# Your goal
Every entry, exactly as given, must be retyped.

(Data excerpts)
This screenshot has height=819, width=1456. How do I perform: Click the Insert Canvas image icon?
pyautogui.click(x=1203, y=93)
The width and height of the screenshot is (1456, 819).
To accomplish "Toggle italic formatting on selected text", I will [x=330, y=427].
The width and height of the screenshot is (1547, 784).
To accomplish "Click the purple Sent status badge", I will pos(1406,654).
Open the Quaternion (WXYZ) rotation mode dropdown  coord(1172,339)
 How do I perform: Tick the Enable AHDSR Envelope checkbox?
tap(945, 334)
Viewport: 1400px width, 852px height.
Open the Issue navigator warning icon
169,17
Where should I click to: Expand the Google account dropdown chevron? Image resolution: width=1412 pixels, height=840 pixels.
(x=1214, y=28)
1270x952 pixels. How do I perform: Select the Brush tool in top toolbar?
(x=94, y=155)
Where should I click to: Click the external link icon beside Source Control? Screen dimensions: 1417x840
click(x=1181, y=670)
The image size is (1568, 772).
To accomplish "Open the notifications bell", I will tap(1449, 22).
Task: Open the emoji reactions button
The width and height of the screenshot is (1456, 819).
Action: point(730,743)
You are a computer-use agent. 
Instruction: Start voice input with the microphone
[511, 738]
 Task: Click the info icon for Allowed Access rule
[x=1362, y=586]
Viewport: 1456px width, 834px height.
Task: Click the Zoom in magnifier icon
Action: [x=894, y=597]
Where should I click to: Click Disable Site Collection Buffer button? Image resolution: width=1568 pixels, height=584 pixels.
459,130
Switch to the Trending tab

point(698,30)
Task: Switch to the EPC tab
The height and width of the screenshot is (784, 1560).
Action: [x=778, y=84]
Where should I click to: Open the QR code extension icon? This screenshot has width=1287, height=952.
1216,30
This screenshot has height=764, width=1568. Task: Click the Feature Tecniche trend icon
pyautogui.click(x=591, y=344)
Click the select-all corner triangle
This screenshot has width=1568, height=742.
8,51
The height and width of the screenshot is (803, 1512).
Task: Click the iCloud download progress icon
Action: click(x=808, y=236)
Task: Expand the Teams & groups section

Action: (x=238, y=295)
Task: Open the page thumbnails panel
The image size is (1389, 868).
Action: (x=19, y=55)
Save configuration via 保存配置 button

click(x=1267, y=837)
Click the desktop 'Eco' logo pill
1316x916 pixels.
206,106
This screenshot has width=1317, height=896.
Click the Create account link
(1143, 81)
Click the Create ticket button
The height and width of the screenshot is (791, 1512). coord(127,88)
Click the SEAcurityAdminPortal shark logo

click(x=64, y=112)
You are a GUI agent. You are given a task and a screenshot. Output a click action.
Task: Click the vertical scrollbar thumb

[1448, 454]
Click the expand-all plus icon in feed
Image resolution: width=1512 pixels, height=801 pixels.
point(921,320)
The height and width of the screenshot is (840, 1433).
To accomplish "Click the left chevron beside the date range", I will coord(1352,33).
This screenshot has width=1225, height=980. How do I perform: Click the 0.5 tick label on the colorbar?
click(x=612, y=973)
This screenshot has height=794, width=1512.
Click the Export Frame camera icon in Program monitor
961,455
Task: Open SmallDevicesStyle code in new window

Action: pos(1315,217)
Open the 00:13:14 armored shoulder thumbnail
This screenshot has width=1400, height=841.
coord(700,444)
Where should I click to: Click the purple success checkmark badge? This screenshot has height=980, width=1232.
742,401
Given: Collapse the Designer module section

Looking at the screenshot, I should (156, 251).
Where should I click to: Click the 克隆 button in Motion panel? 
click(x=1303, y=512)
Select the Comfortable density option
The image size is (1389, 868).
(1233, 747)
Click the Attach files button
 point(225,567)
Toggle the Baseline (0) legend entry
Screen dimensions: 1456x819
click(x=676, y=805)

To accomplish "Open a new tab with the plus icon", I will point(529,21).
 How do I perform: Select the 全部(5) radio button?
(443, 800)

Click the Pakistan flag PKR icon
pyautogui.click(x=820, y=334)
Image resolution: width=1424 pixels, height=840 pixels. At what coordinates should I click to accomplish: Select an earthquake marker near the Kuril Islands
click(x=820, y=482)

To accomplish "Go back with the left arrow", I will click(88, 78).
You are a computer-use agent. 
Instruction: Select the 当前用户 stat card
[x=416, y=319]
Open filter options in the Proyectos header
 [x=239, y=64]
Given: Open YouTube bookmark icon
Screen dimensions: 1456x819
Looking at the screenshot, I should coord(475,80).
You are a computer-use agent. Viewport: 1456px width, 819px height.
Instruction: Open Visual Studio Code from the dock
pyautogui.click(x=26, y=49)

# Reply
This screenshot has height=819, width=1456. How do I perform: Click the Insert Canvas image icon?
pyautogui.click(x=1203, y=93)
The width and height of the screenshot is (1456, 819).
To accomplish "Toggle italic formatting on selected text", I will [x=330, y=427].
The width and height of the screenshot is (1547, 784).
To accomplish "Click the purple Sent status badge", I will pos(1406,654).
Open the Quaternion (WXYZ) rotation mode dropdown  coord(1172,339)
 How do I perform: Tick the Enable AHDSR Envelope checkbox?
tap(945, 334)
Viewport: 1400px width, 852px height.
Open the Issue navigator warning icon
169,17
Where should I click to: Expand the Google account dropdown chevron? Image resolution: width=1412 pixels, height=840 pixels.
(x=1214, y=28)
1270x952 pixels. How do I perform: Select the Brush tool in top toolbar?
(x=94, y=155)
Where should I click to: Click the external link icon beside Source Control? Screen dimensions: 1417x840
click(x=1181, y=670)
The image size is (1568, 772).
To accomplish "Open the notifications bell", I will tap(1449, 22).
Task: Open the emoji reactions button
The width and height of the screenshot is (1456, 819).
Action: point(730,743)
You are a computer-use agent. 
Instruction: Start voice input with the microphone
[511, 738]
 Task: Click the info icon for Allowed Access rule
[x=1362, y=586]
Viewport: 1456px width, 834px height.
Task: Click the Zoom in magnifier icon
Action: [x=894, y=597]
Where should I click to: Click Disable Site Collection Buffer button? Image resolution: width=1568 pixels, height=584 pixels.
459,130
Switch to the Trending tab

point(698,30)
Task: Switch to the EPC tab
The height and width of the screenshot is (784, 1560).
Action: [x=778, y=84]
Where should I click to: Open the QR code extension icon? This screenshot has width=1287, height=952.
1216,30
This screenshot has height=764, width=1568. Task: Click the Feature Tecniche trend icon
pyautogui.click(x=591, y=344)
Click the select-all corner triangle
This screenshot has width=1568, height=742.
8,51
The height and width of the screenshot is (803, 1512).
Task: Click the iCloud download progress icon
Action: click(x=808, y=236)
Task: Expand the Teams & groups section

Action: (x=238, y=295)
Task: Open the page thumbnails panel
The image size is (1389, 868).
Action: (x=19, y=55)
Save configuration via 保存配置 button

click(x=1267, y=837)
Click the desktop 'Eco' logo pill
1316x916 pixels.
206,106
This screenshot has width=1317, height=896.
Click the Create account link
(1143, 81)
Click the Create ticket button
The height and width of the screenshot is (791, 1512). coord(127,88)
Click the SEAcurityAdminPortal shark logo

click(x=64, y=112)
You are a GUI agent. You are given a task and a screenshot. Output a click action.
Task: Click the vertical scrollbar thumb

[1448, 454]
Click the expand-all plus icon in feed
Image resolution: width=1512 pixels, height=801 pixels.
point(921,320)
The height and width of the screenshot is (840, 1433).
To accomplish "Click the left chevron beside the date range", I will coord(1352,33).
This screenshot has width=1225, height=980. How do I perform: Click the 0.5 tick label on the colorbar?
click(x=612, y=973)
This screenshot has height=794, width=1512.
Click the Export Frame camera icon in Program monitor
961,455
Task: Open SmallDevicesStyle code in new window

Action: pos(1315,217)
Open the 00:13:14 armored shoulder thumbnail
This screenshot has width=1400, height=841.
coord(700,444)
Where should I click to: Click the purple success checkmark badge? This screenshot has height=980, width=1232.
742,401
Given: Collapse the Designer module section

Looking at the screenshot, I should (156, 251).
Where should I click to: Click the 克隆 button in Motion panel? 
click(x=1303, y=512)
Select the Comfortable density option
The image size is (1389, 868).
(1233, 747)
Click the Attach files button
 point(225,567)
Toggle the Baseline (0) legend entry
Screen dimensions: 1456x819
click(x=676, y=805)

To accomplish "Open a new tab with the plus icon", I will point(529,21).
 How do I perform: Select the 全部(5) radio button?
(443, 800)

Click the Pakistan flag PKR icon
pyautogui.click(x=820, y=334)
Image resolution: width=1424 pixels, height=840 pixels. At what coordinates should I click to accomplish: Select an earthquake marker near the Kuril Islands
click(x=820, y=482)

To accomplish "Go back with the left arrow", I will click(88, 78).
You are a computer-use agent. 
Instruction: Select the 当前用户 stat card
[x=416, y=319]
Open filter options in the Proyectos header
 [x=239, y=64]
Given: Open YouTube bookmark icon
Screen dimensions: 1456x819
Looking at the screenshot, I should coord(475,80).
You are a computer-use agent. Viewport: 1456px width, 819px height.
Instruction: Open Visual Studio Code from the dock
pyautogui.click(x=26, y=49)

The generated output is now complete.